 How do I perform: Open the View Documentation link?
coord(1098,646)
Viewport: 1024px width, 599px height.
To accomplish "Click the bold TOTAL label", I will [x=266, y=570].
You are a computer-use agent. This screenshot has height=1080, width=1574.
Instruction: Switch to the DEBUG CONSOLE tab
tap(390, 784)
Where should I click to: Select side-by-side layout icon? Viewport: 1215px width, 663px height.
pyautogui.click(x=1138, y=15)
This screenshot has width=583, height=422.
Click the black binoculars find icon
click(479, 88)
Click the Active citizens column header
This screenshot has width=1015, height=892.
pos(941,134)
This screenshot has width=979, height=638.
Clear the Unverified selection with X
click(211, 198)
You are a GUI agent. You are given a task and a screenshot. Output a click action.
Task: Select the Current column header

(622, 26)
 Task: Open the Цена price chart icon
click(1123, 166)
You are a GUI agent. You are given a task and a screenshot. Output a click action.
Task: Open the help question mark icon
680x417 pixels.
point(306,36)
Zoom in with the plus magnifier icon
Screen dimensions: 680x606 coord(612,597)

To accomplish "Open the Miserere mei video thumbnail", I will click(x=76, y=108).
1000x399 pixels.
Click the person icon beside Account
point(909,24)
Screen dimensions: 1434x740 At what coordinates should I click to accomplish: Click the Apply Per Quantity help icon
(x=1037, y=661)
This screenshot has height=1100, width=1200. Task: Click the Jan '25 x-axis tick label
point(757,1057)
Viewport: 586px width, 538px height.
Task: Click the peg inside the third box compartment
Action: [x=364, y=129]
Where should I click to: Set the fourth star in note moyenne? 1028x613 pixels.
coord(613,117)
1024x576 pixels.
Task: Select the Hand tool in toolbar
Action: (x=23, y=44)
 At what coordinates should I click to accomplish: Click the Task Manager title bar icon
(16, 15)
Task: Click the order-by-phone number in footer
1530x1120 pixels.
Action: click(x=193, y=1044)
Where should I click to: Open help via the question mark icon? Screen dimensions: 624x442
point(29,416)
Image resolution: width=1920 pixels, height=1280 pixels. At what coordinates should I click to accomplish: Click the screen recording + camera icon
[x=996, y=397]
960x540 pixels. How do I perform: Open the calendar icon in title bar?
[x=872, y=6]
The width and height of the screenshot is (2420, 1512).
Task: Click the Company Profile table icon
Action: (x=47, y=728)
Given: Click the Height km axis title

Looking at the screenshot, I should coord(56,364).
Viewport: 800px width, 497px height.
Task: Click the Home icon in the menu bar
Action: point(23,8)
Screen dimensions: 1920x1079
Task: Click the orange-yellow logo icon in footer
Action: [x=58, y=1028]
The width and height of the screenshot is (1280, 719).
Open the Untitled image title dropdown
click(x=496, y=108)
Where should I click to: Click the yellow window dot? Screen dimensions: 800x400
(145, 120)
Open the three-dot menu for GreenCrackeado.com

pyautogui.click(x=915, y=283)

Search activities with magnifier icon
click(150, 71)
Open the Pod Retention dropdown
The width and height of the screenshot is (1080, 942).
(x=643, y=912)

......

### TASK INSTRUCTIONS
What is the number of lines above that contain "will"? Answer with that number only.

### RESPONSE FOR THIS EXERCISE
2